Population (December 2020)
- • Total: 1,156
- • Density: 210/km^{2} (540/sq mi)
- Time zone: UTC+01:00 (CET)
- • Summer (DST): UTC+02:00 (CEST)
- Postal code: 1470
- SFOS number: 2025
- ISO 3166 code: CH-FR
- Surrounded by: Estavayer, Cheyres-Châbles, Les Montets
- Website: lully-fr.ch

= Lully, Fribourg =

Lully (/fr/; Arpitan: Lulyi) is a municipality in the district of Broye, in the canton of Fribourg, Switzerland. On 1 January 2006 Lully incorporated the formerly independent municipalities of Bollion and Seiry as a result of boundary changes by the cantonal authorities.

==History==
Lully is first mentioned in 1011 as in villa Lulliaco.

==Geography==
Lully has an area, As of 2009, of 5.5 km2. Of this area, 3.66 km2 or 66.5% is used for agricultural purposes, while 1.12 km2 or 20.4% is forested. Of the rest of the land, 0.69 km2 or 12.5% is settled (buildings or roads), 0.01 km2 or 0.2% is either rivers or lakes.

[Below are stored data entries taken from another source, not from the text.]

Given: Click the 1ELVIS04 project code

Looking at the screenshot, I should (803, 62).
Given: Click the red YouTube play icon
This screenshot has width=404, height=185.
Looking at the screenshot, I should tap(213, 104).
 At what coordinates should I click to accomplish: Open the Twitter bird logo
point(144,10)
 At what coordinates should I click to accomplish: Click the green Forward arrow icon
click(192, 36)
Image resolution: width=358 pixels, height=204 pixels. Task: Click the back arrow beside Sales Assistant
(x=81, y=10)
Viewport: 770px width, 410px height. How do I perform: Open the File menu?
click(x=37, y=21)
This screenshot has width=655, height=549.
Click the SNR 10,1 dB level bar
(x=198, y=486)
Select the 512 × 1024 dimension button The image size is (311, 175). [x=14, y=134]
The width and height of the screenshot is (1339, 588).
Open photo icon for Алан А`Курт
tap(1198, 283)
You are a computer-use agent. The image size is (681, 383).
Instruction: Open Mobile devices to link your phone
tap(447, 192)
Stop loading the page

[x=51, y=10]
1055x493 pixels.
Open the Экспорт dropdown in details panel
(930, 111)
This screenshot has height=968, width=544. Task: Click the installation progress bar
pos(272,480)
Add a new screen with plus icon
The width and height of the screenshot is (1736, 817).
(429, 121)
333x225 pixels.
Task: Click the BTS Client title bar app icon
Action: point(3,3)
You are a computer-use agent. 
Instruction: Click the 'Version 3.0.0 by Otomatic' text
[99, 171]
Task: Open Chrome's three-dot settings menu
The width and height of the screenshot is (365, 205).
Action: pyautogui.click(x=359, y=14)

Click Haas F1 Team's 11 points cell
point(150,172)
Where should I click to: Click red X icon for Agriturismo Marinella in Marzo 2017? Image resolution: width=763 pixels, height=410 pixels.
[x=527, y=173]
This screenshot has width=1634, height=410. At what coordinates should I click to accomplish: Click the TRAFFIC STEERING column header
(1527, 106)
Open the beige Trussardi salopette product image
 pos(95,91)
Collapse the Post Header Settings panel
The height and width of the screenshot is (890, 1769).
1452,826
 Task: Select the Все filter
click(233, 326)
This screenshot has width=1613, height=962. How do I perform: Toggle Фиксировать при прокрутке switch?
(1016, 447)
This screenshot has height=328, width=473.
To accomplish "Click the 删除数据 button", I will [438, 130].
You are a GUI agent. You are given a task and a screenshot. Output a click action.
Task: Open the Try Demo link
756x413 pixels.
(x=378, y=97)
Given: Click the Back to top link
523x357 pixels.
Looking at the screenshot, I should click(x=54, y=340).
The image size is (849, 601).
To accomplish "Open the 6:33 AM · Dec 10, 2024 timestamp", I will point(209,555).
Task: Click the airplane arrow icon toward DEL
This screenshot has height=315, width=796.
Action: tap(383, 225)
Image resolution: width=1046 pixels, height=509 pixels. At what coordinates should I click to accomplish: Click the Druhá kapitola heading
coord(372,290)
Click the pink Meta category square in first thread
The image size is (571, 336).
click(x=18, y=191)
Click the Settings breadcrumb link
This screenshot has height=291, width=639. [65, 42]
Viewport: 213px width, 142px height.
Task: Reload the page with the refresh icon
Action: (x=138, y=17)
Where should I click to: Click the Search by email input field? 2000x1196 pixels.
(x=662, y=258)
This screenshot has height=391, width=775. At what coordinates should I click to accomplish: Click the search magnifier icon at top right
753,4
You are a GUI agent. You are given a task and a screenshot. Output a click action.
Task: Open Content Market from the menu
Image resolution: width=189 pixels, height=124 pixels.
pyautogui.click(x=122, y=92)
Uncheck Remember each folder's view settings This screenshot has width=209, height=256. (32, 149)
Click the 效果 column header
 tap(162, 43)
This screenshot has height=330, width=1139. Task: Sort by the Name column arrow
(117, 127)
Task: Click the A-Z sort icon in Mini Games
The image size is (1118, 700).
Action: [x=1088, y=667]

Of the built up area, housing and buildings made up 4.2% and transportation infrastructure made up 7.3%. Out of the forested land, 18.7% of the total land area is heavily forested and 1.6% is covered with orchards or small clusters of trees. Of the agricultural land, 43.3% is used for growing crops and 19.5% is pastures, while 3.8% is used for orchards or vine crops. All the water in the municipality is flowing water.

The municipality is located in the Broye district, south of Estavayer-le-Lac. It consists of the villages of Lully, Bollion and Seiry.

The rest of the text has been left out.